### Work required
Repeat exactly the lines from the first line of the records through the line containing "Task: Click the Date column header", and nothing more.

### Exercise material

= Beginning of Section =

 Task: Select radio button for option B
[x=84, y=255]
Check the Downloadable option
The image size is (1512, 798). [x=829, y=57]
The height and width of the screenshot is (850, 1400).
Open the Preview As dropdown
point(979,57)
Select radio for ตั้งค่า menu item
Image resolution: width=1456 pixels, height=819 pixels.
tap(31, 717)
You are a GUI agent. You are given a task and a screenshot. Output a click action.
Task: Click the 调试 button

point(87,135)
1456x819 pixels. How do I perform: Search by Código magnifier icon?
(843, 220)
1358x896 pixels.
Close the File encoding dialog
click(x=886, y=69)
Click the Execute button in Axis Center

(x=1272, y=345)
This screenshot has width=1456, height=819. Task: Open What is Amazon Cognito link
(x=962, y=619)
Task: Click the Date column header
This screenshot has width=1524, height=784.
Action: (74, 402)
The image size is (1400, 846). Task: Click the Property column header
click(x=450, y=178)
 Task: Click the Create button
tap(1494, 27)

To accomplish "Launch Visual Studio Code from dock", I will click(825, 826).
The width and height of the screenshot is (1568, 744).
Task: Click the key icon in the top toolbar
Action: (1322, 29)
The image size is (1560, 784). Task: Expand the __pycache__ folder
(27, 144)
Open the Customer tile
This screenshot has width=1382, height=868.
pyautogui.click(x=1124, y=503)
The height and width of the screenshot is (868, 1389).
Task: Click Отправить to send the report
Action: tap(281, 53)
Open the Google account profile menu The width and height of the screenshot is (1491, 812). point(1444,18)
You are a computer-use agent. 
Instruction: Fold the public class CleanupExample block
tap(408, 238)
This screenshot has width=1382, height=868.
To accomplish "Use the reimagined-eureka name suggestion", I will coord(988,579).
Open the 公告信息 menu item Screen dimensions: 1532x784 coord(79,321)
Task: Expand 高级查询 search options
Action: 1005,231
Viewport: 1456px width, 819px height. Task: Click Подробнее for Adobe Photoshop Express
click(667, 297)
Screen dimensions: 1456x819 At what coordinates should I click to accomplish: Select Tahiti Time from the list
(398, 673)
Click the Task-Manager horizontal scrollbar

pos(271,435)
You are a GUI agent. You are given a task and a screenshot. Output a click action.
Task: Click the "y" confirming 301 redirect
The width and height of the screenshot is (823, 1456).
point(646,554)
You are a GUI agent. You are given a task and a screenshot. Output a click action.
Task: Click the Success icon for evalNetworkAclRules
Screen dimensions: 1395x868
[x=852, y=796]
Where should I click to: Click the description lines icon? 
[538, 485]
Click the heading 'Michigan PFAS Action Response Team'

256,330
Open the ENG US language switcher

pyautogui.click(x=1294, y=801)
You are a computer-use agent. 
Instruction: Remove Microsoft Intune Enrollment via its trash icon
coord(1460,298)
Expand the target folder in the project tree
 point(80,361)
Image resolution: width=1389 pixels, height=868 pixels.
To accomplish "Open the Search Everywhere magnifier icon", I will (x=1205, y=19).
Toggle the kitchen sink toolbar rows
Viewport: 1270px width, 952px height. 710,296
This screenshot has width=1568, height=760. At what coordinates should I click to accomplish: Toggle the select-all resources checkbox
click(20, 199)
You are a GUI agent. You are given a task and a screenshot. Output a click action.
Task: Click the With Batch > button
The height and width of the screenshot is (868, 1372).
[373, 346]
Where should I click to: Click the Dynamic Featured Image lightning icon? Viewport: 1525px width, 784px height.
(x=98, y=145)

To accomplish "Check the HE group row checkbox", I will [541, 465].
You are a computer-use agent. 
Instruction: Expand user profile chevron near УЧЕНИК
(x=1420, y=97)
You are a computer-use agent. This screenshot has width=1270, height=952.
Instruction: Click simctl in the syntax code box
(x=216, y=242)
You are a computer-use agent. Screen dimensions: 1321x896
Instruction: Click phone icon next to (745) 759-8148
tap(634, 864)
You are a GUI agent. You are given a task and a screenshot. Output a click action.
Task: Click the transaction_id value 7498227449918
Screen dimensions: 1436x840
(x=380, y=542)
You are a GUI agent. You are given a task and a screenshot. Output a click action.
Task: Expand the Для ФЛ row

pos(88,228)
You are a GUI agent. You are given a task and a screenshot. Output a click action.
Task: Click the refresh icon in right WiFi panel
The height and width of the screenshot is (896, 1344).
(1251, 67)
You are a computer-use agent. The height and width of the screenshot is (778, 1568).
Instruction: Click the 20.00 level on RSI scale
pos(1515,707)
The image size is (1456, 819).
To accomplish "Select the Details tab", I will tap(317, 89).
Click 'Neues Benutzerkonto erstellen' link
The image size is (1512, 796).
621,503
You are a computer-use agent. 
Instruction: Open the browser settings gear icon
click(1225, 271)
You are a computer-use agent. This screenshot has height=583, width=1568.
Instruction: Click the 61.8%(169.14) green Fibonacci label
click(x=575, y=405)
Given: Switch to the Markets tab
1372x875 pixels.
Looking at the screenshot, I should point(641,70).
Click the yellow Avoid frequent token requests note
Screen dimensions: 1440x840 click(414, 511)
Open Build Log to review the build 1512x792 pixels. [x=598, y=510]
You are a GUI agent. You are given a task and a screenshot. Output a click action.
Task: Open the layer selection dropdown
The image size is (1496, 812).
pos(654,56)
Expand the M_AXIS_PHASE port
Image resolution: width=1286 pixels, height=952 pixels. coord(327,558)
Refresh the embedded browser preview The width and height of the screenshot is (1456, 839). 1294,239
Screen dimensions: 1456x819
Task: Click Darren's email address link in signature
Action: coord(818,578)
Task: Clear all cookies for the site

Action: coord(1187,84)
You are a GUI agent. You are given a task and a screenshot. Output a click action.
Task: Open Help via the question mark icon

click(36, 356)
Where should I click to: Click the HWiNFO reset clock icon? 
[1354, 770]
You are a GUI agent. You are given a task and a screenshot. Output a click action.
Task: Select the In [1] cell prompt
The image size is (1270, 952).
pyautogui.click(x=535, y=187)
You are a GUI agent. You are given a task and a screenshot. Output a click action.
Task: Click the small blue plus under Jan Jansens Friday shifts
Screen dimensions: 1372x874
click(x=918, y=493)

= End of Section =

### Task output
 Task: Select radio button for option B
[x=84, y=255]
Check the Downloadable option
The image size is (1512, 798). [x=829, y=57]
The height and width of the screenshot is (850, 1400).
Open the Preview As dropdown
point(979,57)
Select radio for ตั้งค่า menu item
Image resolution: width=1456 pixels, height=819 pixels.
tap(31, 717)
You are a GUI agent. You are given a task and a screenshot. Output a click action.
Task: Click the 调试 button

point(87,135)
1456x819 pixels. How do I perform: Search by Código magnifier icon?
(843, 220)
1358x896 pixels.
Close the File encoding dialog
click(x=886, y=69)
Click the Execute button in Axis Center

(x=1272, y=345)
This screenshot has width=1456, height=819. Task: Open What is Amazon Cognito link
(x=962, y=619)
Task: Click the Date column header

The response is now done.